Though, in the main, he has not been as successful. In November 2019 he had a fourth stab at pursuing a claim, that time suing via his company rather than in his own right, presumably because his third attempt had been dismissed with prejudice, meaning he technically wasn’t allowed to sue again.
The Swift side successfully got that latest lawsuit dismissed the following July. In that ruling, the judge hearing the case, Andre Birotte Jr, said that Graham hadn’t really addressed any of the Swift side’s arguments when responding to their motion for dismissal.
Birotte also accused Graham of some misconduct and – given his previous three lawsuits – suggested that the musician was becoming “a vexatious litigant”, ie someone who repeatedly takes legal action against others in cases without any merit. Under Californian law, being officially labelled a “vexatious litigant” puts extra hurdles in place for any future legal action you pursue.

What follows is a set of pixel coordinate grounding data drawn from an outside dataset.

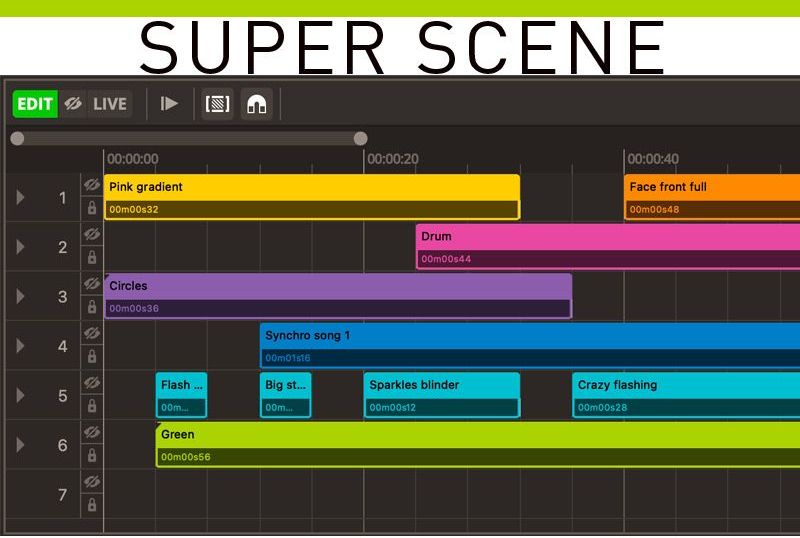Image resolution: width=800 pixels, height=538 pixels.
Task: Expand track 3 with the arrow
Action: [20, 296]
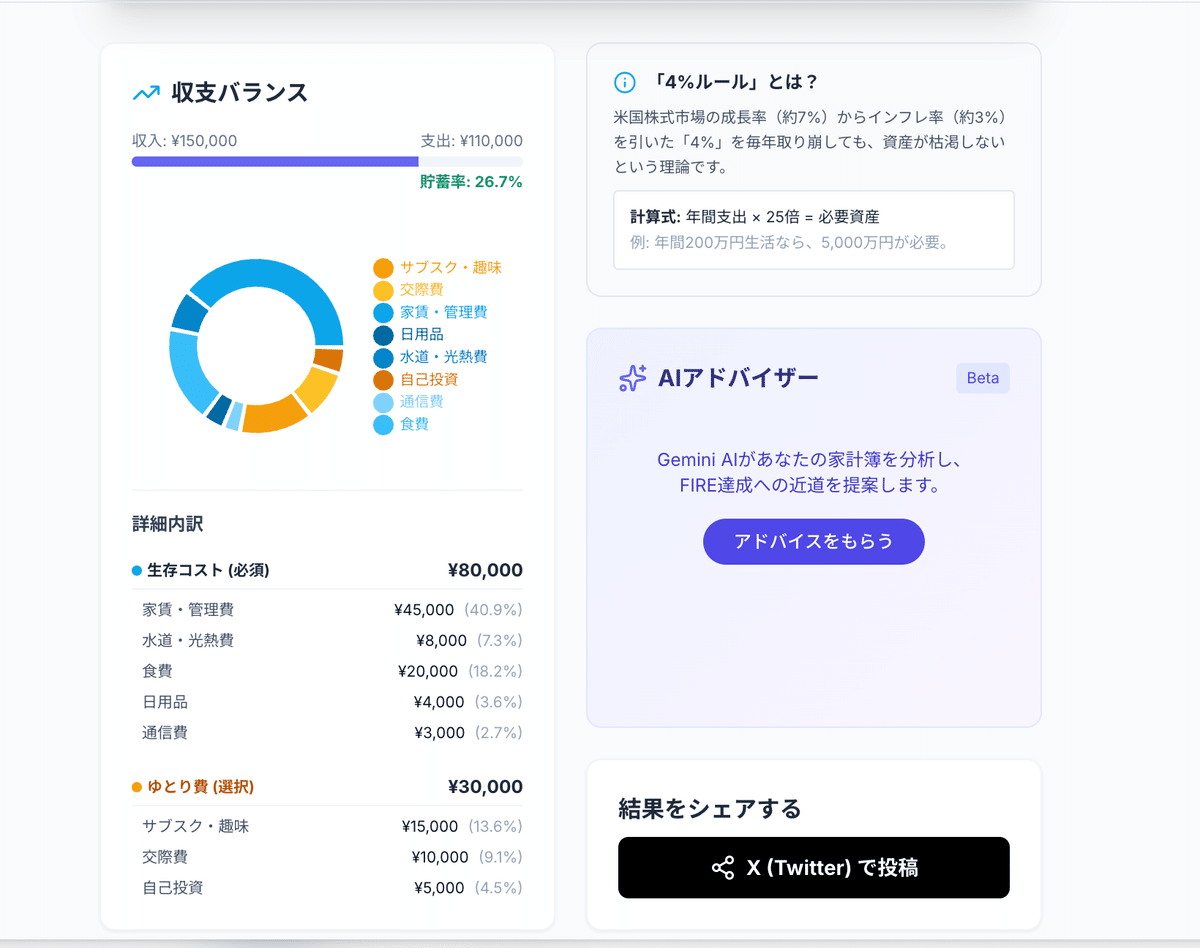Click the legend dot for 食費
The width and height of the screenshot is (1200, 948).
pos(383,423)
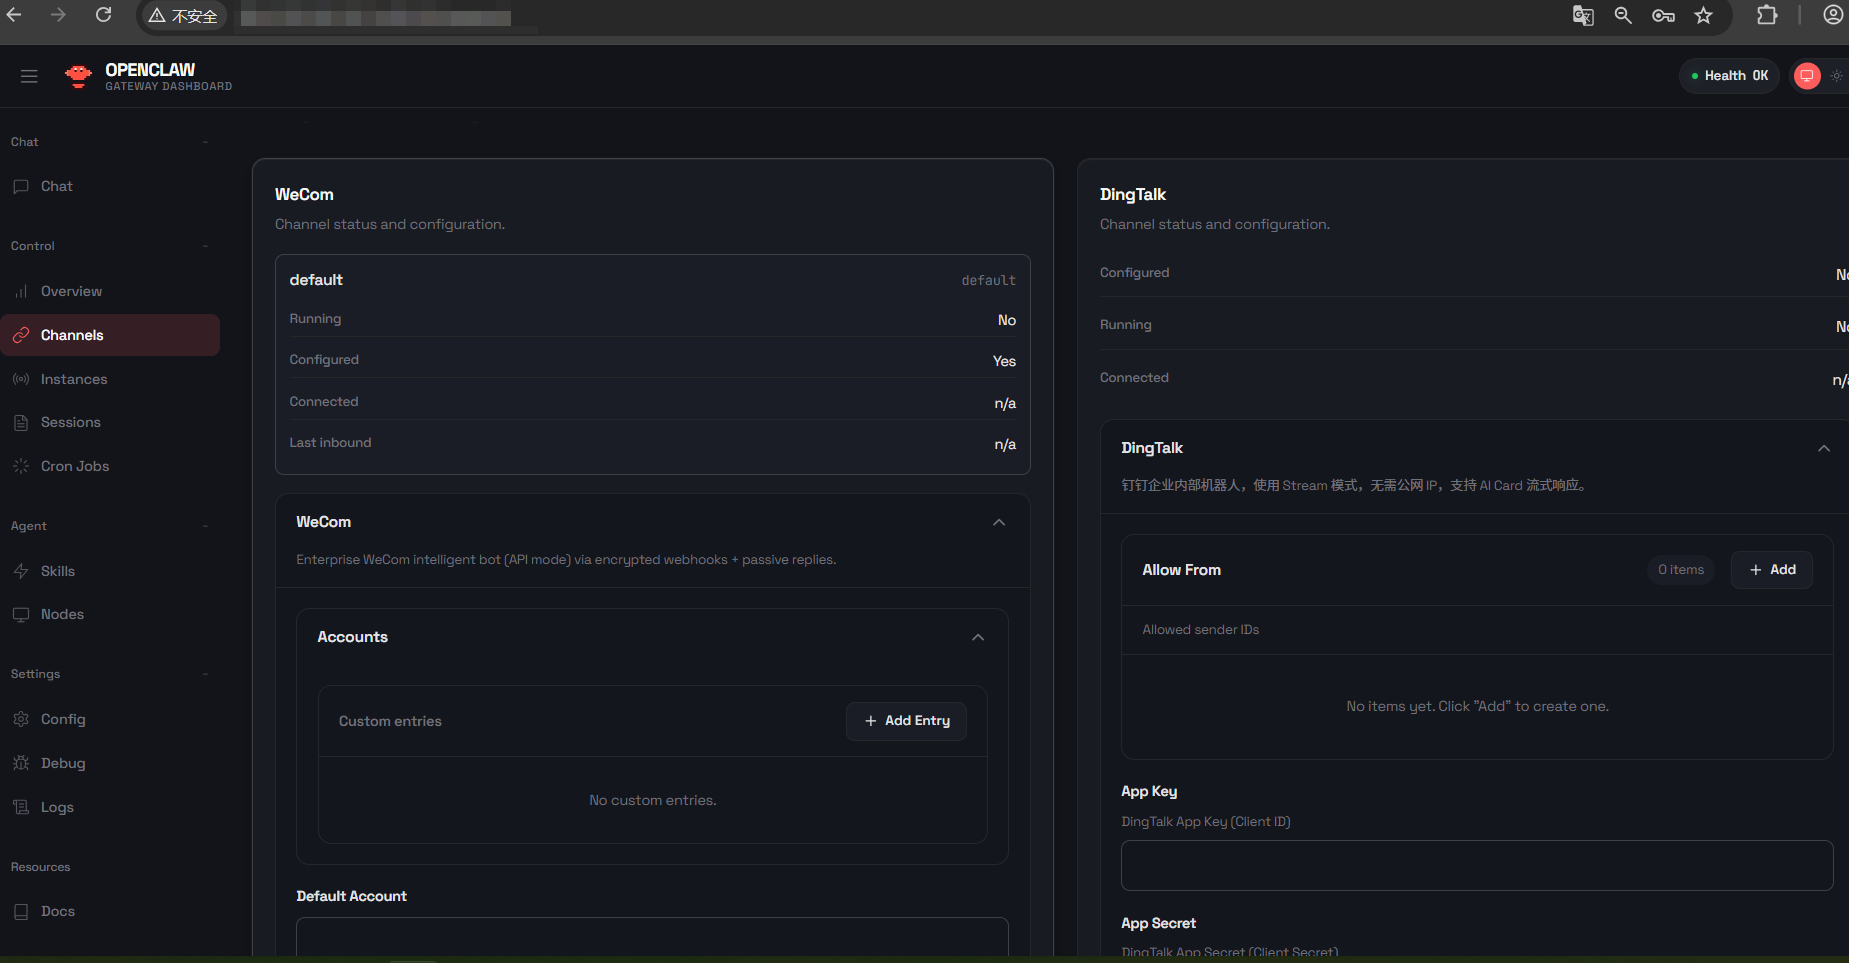Open the Instances sidebar page
This screenshot has width=1849, height=963.
point(73,379)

Nevertheless, Graham quickly vowed to appeal Birotte’s ruling, which is what the Ninth Circuit ruled on last week. The appeals judges basically concurred with Birotte that Graham had not effectively countered the Swift side’s arguments.
They wrote in a super short judgement: “In his opening brief, Graham failed to address the grounds for dismissal and has therefore waived his challenge to the district court’s order”. Simple.
It remains to be seen how Graham responds. Meanwhile, the Hall/Butler case continues.